[Source data]
++++++++++

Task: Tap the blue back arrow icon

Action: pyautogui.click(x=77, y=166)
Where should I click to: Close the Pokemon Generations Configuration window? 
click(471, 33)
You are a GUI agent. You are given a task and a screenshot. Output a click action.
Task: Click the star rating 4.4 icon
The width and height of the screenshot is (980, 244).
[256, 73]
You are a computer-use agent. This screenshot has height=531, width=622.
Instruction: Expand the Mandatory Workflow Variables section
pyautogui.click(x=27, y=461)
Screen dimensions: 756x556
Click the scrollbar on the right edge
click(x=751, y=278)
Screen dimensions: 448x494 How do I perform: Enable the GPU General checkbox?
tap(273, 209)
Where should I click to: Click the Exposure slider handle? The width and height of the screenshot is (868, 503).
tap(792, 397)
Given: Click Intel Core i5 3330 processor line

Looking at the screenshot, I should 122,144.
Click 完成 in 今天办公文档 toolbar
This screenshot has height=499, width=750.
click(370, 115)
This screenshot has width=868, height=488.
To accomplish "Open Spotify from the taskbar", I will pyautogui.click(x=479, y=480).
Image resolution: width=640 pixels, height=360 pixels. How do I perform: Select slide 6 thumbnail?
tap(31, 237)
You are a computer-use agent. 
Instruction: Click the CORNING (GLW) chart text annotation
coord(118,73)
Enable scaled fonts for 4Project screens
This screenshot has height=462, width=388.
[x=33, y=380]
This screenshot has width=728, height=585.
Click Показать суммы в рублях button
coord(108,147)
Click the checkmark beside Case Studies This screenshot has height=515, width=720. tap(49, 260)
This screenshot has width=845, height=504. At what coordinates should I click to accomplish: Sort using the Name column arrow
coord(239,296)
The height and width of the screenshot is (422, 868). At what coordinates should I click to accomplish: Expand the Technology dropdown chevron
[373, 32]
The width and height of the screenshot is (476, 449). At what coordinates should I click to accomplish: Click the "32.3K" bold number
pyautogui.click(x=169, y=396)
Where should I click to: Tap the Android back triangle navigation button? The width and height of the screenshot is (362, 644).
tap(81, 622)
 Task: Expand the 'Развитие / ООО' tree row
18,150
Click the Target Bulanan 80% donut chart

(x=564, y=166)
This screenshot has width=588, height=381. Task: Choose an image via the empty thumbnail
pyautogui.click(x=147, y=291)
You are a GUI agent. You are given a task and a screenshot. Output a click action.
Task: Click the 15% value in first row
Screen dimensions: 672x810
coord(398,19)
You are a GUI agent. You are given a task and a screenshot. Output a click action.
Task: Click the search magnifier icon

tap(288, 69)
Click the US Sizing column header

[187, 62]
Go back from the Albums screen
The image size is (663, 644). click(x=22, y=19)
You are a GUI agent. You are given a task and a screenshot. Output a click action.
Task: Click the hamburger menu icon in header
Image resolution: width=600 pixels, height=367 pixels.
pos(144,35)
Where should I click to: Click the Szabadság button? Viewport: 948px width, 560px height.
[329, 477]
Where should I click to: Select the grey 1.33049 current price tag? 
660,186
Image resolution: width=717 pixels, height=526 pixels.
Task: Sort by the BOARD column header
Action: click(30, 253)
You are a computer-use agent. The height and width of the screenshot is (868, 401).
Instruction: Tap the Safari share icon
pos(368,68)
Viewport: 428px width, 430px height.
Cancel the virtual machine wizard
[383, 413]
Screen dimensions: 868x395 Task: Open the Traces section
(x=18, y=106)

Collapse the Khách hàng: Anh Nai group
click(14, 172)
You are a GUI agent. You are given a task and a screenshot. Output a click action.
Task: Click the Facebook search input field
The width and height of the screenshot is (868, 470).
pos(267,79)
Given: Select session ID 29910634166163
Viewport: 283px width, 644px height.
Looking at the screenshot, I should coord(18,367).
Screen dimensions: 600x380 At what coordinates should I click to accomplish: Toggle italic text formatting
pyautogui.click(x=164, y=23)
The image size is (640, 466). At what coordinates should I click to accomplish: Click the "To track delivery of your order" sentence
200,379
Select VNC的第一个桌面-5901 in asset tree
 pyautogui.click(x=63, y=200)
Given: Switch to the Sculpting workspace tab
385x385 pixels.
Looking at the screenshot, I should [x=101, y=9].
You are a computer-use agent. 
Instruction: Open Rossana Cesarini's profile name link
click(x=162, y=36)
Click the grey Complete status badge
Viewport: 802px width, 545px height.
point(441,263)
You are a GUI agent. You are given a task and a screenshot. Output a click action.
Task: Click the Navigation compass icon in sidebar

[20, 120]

++++++++++

Which of the lines above include the word "computer"? List those lines.

## [Result]
You are a computer-use agent. This screenshot has height=531, width=622.
You are a computer-use agent. 
You are a computer-use agent. The height and width of the screenshot is (868, 401).
You are a computer-use agent. 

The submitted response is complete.